The data that I used in this project was actually fairly clean which is to be expected given that credit card companies would want to protect their customers anonymity. This means that they are willing to provide this data but it comes over very clean as they have taken time with the data before providing it to be analyzed, which is not normally the case. Data cleaning is a big part of any data scientists process when on a project so not having to do much in this stage threw me off at first, although I was very appreciative after a few moments. In this case the iterations required to properly categorize the extremely small percentage of fraudulent charges more than made up for not having to clean the data.
At first I started out by checking to see if there was any need for dimensionality reduction given the size of this data set (284,807, 31). After checking different levels of PCA, I found that the variance explained was fairly insignificant even in extreme cases where nearly all of the features are removed. I ended up choosing to use all the features and given that the amount of features would not necessarily qualify the dataset as ‘Big Data’, the amount of time needed to test each model was not extraneous. I then proceeded to check for independence between variables using a heat map in Seaborn, which I felt was extra helpful as all the feature names were altered. Even with an extensive knowledge of the industry I would not have been able to take any other approach than to look at all features equally in both instances.
Taking this same approach I started modeling the data and began by using a baseline model of a basic Decision Tree Classifier. This ended up only performing slightly better than random and had an accuracy of about 68% which left much room for improvement. I then switched my approach and used an exhaustive search of the decision tree’s parameters to prune and tune the model and see what kind of improvements I could achieve. I did this using sklearn’s GridSearchCV package that was able to provide me with parameters that would increase the models accuracy to 99.95% in the training set and 99.94% in the testing set. This would be a tremendous feat in most cases although in this scenario, the high percentage is very misleading. As mentioned before, the fraudulent transaction rate is 0.06%, meaning that if the model simply marked ALL transactions as non-fraudulent, it would have an accuracy rate of 99.94%. The reason I chose this dataset was to be able to overcome this last 0.06% and that means performing further iterations and testing different models that may be able to overcome this issue.
Next, I broke into my ensemble toolbox and modeled a Random Forest Classifier. As I am sure you are aware, this is a bunch of decision tree classifiers coming together to provide better results by relying on the “Wisdom of the Crowd”. In implementing this model I saw that the baseline model started out at the same accuracy as the Decision Tree Classifier that had its optimal parameters (99.94%) on the training data. This was promising, and I again performed an exhaustive search for the optimal parameters of this model and was able to increase the accuracy on my testing data. Unfortunately, the accuracy only went up to 99.96% and at best was only accounting for 1/3 of the fraudulent transactions, which is not acceptable and not something that I want to attach my name to. Given what I have learned about categorical data models, I knew that getting passed this point was going to be very hard, although thanks to all the data scientists that came before me, there was a model that can handle this task and was readily available to me.

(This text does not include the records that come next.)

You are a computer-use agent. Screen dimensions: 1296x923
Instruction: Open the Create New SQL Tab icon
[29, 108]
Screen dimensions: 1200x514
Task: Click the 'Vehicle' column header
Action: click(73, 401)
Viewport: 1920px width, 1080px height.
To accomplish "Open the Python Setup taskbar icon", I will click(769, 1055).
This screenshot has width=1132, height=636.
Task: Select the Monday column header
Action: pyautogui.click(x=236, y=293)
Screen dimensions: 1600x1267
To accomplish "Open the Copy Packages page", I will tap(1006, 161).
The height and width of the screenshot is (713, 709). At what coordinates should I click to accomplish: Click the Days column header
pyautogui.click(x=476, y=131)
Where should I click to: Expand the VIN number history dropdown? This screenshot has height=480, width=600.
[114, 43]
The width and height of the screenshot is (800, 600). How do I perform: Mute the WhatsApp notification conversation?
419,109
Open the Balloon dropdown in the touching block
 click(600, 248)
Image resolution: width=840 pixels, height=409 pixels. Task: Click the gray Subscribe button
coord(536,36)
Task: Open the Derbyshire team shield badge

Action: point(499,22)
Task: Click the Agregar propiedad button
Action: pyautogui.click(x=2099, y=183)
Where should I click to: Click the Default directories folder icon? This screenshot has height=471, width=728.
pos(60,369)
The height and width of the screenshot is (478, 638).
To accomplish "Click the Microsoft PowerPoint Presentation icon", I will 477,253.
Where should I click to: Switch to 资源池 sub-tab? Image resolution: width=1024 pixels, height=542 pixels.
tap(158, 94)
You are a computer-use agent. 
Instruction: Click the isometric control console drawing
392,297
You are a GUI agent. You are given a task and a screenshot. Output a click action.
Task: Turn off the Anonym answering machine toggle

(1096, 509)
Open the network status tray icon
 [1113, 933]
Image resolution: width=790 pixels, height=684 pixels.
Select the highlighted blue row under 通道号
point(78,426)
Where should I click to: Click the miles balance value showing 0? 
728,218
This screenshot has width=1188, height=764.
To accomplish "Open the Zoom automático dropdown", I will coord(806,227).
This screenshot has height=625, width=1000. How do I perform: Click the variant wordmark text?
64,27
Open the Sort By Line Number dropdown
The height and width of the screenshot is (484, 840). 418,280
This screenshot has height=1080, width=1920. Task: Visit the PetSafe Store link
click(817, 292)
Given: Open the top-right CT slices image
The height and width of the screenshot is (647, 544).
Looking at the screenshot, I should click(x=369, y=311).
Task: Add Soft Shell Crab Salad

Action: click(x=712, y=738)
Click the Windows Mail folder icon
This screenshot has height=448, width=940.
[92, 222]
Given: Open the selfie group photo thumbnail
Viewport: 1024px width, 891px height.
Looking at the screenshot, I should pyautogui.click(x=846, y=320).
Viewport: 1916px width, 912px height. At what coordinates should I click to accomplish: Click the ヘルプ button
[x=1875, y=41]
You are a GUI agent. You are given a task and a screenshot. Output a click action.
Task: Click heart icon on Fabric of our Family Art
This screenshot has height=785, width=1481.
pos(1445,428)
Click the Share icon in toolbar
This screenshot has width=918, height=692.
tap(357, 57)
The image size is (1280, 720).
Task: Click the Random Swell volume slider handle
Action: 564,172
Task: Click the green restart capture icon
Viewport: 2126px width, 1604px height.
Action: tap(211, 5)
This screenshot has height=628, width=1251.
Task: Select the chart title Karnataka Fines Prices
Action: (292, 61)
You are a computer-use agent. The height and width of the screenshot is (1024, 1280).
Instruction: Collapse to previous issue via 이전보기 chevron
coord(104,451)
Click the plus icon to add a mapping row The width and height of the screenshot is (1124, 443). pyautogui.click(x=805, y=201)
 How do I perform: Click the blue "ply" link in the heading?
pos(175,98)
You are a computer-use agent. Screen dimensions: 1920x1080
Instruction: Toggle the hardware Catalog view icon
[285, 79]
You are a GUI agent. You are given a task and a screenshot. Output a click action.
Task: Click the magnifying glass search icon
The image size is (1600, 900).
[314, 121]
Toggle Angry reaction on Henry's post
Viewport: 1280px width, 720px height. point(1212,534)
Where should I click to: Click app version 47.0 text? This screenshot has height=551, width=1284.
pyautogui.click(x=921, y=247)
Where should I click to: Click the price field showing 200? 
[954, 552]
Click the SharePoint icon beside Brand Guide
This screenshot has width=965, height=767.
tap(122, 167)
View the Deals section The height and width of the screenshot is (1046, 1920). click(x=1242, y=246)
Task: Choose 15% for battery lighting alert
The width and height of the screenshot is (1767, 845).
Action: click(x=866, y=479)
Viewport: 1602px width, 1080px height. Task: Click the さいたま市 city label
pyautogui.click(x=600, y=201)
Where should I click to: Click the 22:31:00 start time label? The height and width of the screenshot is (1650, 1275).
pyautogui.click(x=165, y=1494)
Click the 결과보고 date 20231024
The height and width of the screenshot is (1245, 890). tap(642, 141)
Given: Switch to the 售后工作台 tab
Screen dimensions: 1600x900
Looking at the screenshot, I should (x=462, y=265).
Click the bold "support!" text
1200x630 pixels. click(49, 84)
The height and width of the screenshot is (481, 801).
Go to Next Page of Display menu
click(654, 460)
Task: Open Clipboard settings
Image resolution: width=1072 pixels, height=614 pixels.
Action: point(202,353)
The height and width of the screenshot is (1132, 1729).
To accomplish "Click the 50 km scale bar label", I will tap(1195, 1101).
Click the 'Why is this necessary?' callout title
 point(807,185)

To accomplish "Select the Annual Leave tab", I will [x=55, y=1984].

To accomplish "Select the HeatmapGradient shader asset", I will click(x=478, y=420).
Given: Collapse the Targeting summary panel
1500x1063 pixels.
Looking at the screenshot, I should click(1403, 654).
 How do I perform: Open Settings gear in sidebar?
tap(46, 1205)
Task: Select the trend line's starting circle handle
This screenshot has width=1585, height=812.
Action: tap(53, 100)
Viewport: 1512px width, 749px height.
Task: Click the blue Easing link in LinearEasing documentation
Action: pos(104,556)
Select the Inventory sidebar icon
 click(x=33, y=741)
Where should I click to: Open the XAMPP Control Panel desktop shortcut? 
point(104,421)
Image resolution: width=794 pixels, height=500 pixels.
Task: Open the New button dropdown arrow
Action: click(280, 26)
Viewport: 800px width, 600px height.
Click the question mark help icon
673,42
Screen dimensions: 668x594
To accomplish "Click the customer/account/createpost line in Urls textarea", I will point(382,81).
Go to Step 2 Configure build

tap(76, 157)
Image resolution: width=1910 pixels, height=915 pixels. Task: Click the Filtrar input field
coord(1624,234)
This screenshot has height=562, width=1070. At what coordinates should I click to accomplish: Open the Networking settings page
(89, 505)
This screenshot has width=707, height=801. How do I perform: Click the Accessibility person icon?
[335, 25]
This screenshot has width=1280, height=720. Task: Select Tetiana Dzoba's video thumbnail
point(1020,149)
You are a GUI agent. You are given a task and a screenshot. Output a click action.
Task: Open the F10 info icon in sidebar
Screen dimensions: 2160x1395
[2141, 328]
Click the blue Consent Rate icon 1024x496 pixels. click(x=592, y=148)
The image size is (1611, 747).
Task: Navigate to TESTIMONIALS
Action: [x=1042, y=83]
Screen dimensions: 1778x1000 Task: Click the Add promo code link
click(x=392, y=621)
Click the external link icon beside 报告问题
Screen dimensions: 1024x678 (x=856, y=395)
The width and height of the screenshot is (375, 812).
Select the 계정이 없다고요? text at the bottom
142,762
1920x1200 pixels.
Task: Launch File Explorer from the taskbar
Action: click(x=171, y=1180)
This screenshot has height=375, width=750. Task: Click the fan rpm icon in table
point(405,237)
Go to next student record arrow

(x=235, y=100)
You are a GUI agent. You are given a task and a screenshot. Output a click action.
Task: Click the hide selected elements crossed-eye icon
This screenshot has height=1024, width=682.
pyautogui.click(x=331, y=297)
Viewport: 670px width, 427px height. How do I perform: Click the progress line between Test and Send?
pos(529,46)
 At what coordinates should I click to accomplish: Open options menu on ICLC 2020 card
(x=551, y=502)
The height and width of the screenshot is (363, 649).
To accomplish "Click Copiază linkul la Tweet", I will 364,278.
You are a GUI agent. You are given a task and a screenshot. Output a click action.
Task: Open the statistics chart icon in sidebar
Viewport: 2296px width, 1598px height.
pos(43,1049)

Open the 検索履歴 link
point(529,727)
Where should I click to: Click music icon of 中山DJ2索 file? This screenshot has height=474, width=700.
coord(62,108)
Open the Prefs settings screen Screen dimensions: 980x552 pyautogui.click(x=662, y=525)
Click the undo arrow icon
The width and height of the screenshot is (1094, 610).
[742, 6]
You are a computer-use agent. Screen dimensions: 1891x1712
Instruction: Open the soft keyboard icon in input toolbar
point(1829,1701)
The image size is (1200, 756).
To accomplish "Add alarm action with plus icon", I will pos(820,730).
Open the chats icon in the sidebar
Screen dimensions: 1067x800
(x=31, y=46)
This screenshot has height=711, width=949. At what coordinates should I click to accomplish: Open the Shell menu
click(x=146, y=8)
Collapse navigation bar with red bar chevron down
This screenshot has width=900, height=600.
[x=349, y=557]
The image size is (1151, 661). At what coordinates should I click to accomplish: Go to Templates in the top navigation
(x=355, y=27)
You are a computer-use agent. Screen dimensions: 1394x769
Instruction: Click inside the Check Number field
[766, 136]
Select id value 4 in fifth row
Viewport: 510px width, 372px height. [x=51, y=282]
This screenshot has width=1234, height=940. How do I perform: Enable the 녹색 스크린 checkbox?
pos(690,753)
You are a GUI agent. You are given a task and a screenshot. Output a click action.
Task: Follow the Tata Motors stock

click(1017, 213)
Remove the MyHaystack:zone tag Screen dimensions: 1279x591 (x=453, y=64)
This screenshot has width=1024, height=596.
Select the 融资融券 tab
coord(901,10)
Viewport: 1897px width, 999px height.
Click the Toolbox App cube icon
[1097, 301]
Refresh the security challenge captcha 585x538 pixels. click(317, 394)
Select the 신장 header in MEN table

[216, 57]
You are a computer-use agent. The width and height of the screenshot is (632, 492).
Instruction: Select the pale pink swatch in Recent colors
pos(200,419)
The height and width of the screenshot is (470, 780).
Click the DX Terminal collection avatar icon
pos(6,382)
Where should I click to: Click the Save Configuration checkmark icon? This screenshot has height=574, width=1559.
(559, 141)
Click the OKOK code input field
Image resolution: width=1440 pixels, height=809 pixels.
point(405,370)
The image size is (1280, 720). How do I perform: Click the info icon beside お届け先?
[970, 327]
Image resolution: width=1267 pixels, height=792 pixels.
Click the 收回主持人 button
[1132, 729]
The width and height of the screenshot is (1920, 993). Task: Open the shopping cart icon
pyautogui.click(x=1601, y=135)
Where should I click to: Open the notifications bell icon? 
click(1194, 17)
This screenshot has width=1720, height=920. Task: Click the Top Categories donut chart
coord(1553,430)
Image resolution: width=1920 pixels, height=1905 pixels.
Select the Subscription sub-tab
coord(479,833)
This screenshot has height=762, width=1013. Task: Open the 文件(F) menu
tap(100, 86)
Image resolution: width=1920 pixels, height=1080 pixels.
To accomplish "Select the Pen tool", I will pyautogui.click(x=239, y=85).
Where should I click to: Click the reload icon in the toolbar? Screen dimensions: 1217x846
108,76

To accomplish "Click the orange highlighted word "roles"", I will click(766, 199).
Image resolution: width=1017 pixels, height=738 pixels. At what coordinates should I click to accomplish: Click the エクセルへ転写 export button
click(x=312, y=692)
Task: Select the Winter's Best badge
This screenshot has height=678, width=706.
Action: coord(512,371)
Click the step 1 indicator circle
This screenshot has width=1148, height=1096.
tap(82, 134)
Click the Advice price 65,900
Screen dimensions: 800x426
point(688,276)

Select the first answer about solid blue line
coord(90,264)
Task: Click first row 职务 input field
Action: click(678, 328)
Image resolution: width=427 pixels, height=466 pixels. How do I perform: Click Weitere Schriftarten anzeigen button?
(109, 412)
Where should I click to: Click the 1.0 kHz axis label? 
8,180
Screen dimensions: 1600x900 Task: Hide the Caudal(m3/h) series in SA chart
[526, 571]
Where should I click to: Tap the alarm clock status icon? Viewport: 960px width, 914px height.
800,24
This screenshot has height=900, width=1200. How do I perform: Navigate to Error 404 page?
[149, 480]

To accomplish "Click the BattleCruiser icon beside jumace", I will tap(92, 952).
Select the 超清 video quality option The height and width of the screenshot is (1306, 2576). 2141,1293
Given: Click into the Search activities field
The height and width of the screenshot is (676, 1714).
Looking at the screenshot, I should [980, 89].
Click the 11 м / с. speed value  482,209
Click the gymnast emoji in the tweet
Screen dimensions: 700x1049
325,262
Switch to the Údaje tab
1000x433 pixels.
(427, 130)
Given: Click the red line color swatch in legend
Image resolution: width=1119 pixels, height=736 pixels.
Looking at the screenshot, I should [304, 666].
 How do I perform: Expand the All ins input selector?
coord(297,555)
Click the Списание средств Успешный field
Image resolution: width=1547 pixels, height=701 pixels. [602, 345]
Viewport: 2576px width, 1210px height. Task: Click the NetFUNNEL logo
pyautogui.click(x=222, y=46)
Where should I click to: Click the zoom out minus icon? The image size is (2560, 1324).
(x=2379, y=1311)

Finally, I broke out my secret weapon: AdaBoost. To go over a refresher on this model, it puts a higher weight on weak learners so that more are introduced into the model and therefore are focused on so that a solution is presented. In this way, it is able to overcome the issues that the last models were unable to classify. The proof of this is seen when the baseline model’s accuracy of this model (83.80%) jumped all the way up to 100.00% accuracy after tuning the model with its optimal parameters. While this was very promising, I was instantly fearful of overfitting my model and expected to see a huge drop in accuracy when introducing my testing data. Fortunately, this was not the case, as the accuracy level remained the same in both the testing data as well new data that the model had yet to see. I mentioned earlier that the dataset had over 250,000 rows, and after my research I knew that I was going to be working on detecting extremely small amounts of fraudulent activity so I did not use all the rows when training/testing the data. I wanted to be sure that the model maintained its integrity when new data was introduced as would be the case once the model was implemented.
I am happy to say that my model held up quite well when new data was introduced and did not see any sort of drop in accuracy. I am happy that I took the time and did my research in this field as there were plenty of opportunities for novice mistakes and to ultimately waste my time spinning my wheels. This project was the most iterative since my initial project, and while it is not as rewarding, it is a part of the process and if done correctly is not nearly as frustrating as my initial project was. I hope you were able to get value out of this blog and a better understanding of dealing with classification problems that are predicting a small percentage of outcomes in a dataset.